> [Work to complete]:
Reproduce all of the data below line for line, changing nothing.

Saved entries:
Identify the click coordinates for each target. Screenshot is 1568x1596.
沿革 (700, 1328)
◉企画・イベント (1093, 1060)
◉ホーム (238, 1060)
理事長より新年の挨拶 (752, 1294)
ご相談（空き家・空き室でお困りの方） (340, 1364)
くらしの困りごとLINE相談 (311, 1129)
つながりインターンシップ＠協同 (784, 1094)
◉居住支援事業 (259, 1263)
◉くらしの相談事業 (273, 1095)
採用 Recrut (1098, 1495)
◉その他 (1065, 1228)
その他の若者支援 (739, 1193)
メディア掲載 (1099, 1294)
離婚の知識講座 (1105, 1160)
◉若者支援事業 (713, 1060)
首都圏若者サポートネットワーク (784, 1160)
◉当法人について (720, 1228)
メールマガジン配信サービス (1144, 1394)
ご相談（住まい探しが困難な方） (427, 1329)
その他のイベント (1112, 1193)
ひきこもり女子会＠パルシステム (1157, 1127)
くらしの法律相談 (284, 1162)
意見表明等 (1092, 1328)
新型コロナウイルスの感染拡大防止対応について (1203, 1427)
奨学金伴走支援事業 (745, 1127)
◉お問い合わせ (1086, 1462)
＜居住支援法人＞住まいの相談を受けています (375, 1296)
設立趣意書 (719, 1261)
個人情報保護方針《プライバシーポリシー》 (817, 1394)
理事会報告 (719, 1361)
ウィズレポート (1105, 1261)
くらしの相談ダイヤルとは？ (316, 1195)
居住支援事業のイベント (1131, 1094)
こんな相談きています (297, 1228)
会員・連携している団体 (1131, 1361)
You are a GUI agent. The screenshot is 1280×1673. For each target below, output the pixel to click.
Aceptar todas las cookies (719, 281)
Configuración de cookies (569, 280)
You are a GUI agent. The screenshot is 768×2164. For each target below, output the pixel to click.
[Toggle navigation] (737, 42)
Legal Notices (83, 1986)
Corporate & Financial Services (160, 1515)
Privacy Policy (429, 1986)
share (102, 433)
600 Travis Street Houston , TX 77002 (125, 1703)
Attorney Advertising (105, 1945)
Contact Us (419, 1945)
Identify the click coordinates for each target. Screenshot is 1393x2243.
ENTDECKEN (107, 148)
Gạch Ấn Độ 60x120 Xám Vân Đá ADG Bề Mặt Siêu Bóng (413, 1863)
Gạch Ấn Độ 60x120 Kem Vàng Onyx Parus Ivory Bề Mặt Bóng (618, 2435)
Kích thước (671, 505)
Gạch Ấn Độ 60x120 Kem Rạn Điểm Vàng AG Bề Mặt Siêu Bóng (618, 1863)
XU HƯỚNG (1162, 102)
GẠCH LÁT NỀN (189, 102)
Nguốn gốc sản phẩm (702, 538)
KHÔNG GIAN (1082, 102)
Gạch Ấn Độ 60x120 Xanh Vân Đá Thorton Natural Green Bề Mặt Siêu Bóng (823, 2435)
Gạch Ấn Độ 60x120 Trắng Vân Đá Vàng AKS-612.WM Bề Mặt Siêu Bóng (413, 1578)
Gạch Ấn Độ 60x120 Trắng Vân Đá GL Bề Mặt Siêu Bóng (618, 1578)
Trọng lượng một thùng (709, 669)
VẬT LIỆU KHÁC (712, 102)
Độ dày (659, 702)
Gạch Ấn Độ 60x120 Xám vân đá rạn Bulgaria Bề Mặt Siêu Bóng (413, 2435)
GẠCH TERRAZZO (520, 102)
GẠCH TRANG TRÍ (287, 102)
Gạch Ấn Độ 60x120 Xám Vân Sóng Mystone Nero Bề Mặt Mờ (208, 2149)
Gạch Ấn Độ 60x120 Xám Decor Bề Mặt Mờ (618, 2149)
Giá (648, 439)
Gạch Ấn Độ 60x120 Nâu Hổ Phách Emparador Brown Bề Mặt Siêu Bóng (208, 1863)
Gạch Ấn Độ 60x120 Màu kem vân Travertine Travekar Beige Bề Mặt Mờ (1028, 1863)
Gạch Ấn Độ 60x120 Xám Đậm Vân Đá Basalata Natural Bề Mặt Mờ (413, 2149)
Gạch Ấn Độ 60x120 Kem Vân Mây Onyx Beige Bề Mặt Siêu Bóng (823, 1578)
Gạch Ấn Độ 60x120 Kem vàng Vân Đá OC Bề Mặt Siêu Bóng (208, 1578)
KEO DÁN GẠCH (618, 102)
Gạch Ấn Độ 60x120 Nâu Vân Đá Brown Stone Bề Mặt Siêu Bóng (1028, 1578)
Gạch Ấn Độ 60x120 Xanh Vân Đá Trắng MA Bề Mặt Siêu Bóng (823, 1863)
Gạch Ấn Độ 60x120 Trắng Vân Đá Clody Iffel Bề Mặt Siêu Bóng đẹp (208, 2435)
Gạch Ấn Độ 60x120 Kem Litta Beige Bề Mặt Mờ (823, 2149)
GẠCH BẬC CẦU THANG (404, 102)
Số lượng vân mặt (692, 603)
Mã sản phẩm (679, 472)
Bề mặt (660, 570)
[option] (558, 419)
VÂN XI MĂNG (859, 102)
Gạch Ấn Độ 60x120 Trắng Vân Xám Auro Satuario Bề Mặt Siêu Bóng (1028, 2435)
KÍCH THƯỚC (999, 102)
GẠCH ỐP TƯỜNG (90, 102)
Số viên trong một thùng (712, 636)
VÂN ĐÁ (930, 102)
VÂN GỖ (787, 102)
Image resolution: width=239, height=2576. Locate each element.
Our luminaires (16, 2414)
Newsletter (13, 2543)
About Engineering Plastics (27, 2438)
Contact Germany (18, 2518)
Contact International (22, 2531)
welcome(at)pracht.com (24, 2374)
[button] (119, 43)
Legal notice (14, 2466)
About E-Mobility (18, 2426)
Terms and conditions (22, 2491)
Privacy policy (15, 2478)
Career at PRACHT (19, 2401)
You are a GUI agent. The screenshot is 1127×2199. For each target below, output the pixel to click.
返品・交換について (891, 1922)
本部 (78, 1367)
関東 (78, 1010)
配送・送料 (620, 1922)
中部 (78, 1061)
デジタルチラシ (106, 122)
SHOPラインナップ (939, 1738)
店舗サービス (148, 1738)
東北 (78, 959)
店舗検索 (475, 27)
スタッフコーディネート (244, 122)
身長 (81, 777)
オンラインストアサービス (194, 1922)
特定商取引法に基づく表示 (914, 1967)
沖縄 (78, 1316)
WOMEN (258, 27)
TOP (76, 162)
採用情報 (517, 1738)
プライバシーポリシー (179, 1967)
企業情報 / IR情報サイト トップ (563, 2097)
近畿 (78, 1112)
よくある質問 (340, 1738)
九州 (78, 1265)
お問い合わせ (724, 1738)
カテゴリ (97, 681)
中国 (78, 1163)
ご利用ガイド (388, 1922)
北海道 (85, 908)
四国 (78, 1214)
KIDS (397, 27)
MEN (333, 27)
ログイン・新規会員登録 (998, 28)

> [The completed task]:
Identify the click coordinates for each target. Screenshot is 1568x1596.
沿革 (700, 1328)
◉企画・イベント (1093, 1060)
◉ホーム (238, 1060)
理事長より新年の挨拶 (752, 1294)
ご相談（空き家・空き室でお困りの方） (340, 1364)
くらしの困りごとLINE相談 (311, 1129)
つながりインターンシップ＠協同 (784, 1094)
◉居住支援事業 (259, 1263)
◉くらしの相談事業 (273, 1095)
採用 Recrut (1098, 1495)
◉その他 (1065, 1228)
その他の若者支援 (739, 1193)
メディア掲載 (1099, 1294)
離婚の知識講座 (1105, 1160)
◉若者支援事業 (713, 1060)
首都圏若者サポートネットワーク (784, 1160)
◉当法人について (720, 1228)
メールマガジン配信サービス (1144, 1394)
ご相談（住まい探しが困難な方） (427, 1329)
その他のイベント (1112, 1193)
ひきこもり女子会＠パルシステム (1157, 1127)
くらしの法律相談 (284, 1162)
意見表明等 (1092, 1328)
新型コロナウイルスの感染拡大防止対応について (1203, 1427)
奨学金伴走支援事業 (745, 1127)
◉お問い合わせ (1086, 1462)
＜居住支援法人＞住まいの相談を受けています (375, 1296)
設立趣意書 (719, 1261)
個人情報保護方針《プライバシーポリシー》 (817, 1394)
理事会報告 (719, 1361)
ウィズレポート (1105, 1261)
くらしの相談ダイヤルとは？ (316, 1195)
居住支援事業のイベント (1131, 1094)
こんな相談きています (297, 1228)
会員・連携している団体 (1131, 1361)
You are a GUI agent. The screenshot is 1280×1673. For each target below, output the pixel to click.
Aceptar todas las cookies (719, 281)
Configuración de cookies (569, 280)
You are a GUI agent. The screenshot is 768×2164. For each target below, output the pixel to click.
[Toggle navigation] (737, 42)
Legal Notices (83, 1986)
Corporate & Financial Services (160, 1515)
Privacy Policy (429, 1986)
share (102, 433)
600 Travis Street Houston , TX 77002 (125, 1703)
Attorney Advertising (105, 1945)
Contact Us (419, 1945)
Identify the click coordinates for each target. Screenshot is 1393x2243.
ENTDECKEN (107, 148)
Gạch Ấn Độ 60x120 Xám Vân Đá ADG Bề Mặt Siêu Bóng (413, 1863)
Gạch Ấn Độ 60x120 Kem Vàng Onyx Parus Ivory Bề Mặt Bóng (618, 2435)
Kích thước (671, 505)
Gạch Ấn Độ 60x120 Kem Rạn Điểm Vàng AG Bề Mặt Siêu Bóng (618, 1863)
XU HƯỚNG (1162, 102)
GẠCH LÁT NỀN (189, 102)
Nguốn gốc sản phẩm (702, 538)
KHÔNG GIAN (1082, 102)
Gạch Ấn Độ 60x120 Xanh Vân Đá Thorton Natural Green Bề Mặt Siêu Bóng (823, 2435)
Gạch Ấn Độ 60x120 Trắng Vân Đá Vàng AKS-612.WM Bề Mặt Siêu Bóng (413, 1578)
Gạch Ấn Độ 60x120 Trắng Vân Đá GL Bề Mặt Siêu Bóng (618, 1578)
Trọng lượng một thùng (709, 669)
VẬT LIỆU KHÁC (712, 102)
Độ dày (659, 702)
Gạch Ấn Độ 60x120 Xám vân đá rạn Bulgaria Bề Mặt Siêu Bóng (413, 2435)
GẠCH TERRAZZO (520, 102)
GẠCH TRANG TRÍ (287, 102)
Gạch Ấn Độ 60x120 Xám Vân Sóng Mystone Nero Bề Mặt Mờ (208, 2149)
Gạch Ấn Độ 60x120 Xám Decor Bề Mặt Mờ (618, 2149)
Giá (648, 439)
Gạch Ấn Độ 60x120 Nâu Hổ Phách Emparador Brown Bề Mặt Siêu Bóng (208, 1863)
Gạch Ấn Độ 60x120 Màu kem vân Travertine Travekar Beige Bề Mặt Mờ (1028, 1863)
Gạch Ấn Độ 60x120 Xám Đậm Vân Đá Basalata Natural Bề Mặt Mờ (413, 2149)
Gạch Ấn Độ 60x120 Kem Vân Mây Onyx Beige Bề Mặt Siêu Bóng (823, 1578)
Gạch Ấn Độ 60x120 Kem vàng Vân Đá OC Bề Mặt Siêu Bóng (208, 1578)
KEO DÁN GẠCH (618, 102)
Gạch Ấn Độ 60x120 Nâu Vân Đá Brown Stone Bề Mặt Siêu Bóng (1028, 1578)
Gạch Ấn Độ 60x120 Xanh Vân Đá Trắng MA Bề Mặt Siêu Bóng (823, 1863)
Gạch Ấn Độ 60x120 Trắng Vân Đá Clody Iffel Bề Mặt Siêu Bóng đẹp (208, 2435)
Gạch Ấn Độ 60x120 Kem Litta Beige Bề Mặt Mờ (823, 2149)
GẠCH BẬC CẦU THANG (404, 102)
Số lượng vân mặt (692, 603)
Mã sản phẩm (679, 472)
Bề mặt (660, 570)
[option] (558, 419)
VÂN XI MĂNG (859, 102)
Gạch Ấn Độ 60x120 Trắng Vân Xám Auro Satuario Bề Mặt Siêu Bóng (1028, 2435)
KÍCH THƯỚC (999, 102)
GẠCH ỐP TƯỜNG (90, 102)
Số viên trong một thùng (712, 636)
VÂN ĐÁ (930, 102)
VÂN GỖ (787, 102)
Image resolution: width=239, height=2576. Locate each element.
Our luminaires (16, 2414)
Newsletter (13, 2543)
About Engineering Plastics (27, 2438)
Contact Germany (18, 2518)
Contact International (22, 2531)
welcome(at)pracht.com (24, 2374)
[button] (119, 43)
Legal notice (14, 2466)
About E-Mobility (18, 2426)
Terms and conditions (22, 2491)
Privacy policy (15, 2478)
Career at PRACHT (19, 2401)
You are a GUI agent. The screenshot is 1127×2199. For each target below, output the pixel to click.
返品・交換について (891, 1922)
本部 (78, 1367)
関東 (78, 1010)
配送・送料 (620, 1922)
中部 (78, 1061)
デジタルチラシ (106, 122)
SHOPラインナップ (939, 1738)
店舗サービス (148, 1738)
東北 (78, 959)
店舗検索 (475, 27)
スタッフコーディネート (244, 122)
身長 (81, 777)
オンラインストアサービス (194, 1922)
特定商取引法に基づく表示 (914, 1967)
沖縄 (78, 1316)
WOMEN (258, 27)
TOP (76, 162)
採用情報 (517, 1738)
プライバシーポリシー (179, 1967)
企業情報 / IR情報サイト トップ (563, 2097)
近畿 (78, 1112)
よくある質問 (340, 1738)
九州 (78, 1265)
お問い合わせ (724, 1738)
カテゴリ (97, 681)
中国 (78, 1163)
ご利用ガイド (388, 1922)
北海道 (85, 908)
四国 (78, 1214)
KIDS (397, 27)
MEN (333, 27)
ログイン・新規会員登録 (998, 28)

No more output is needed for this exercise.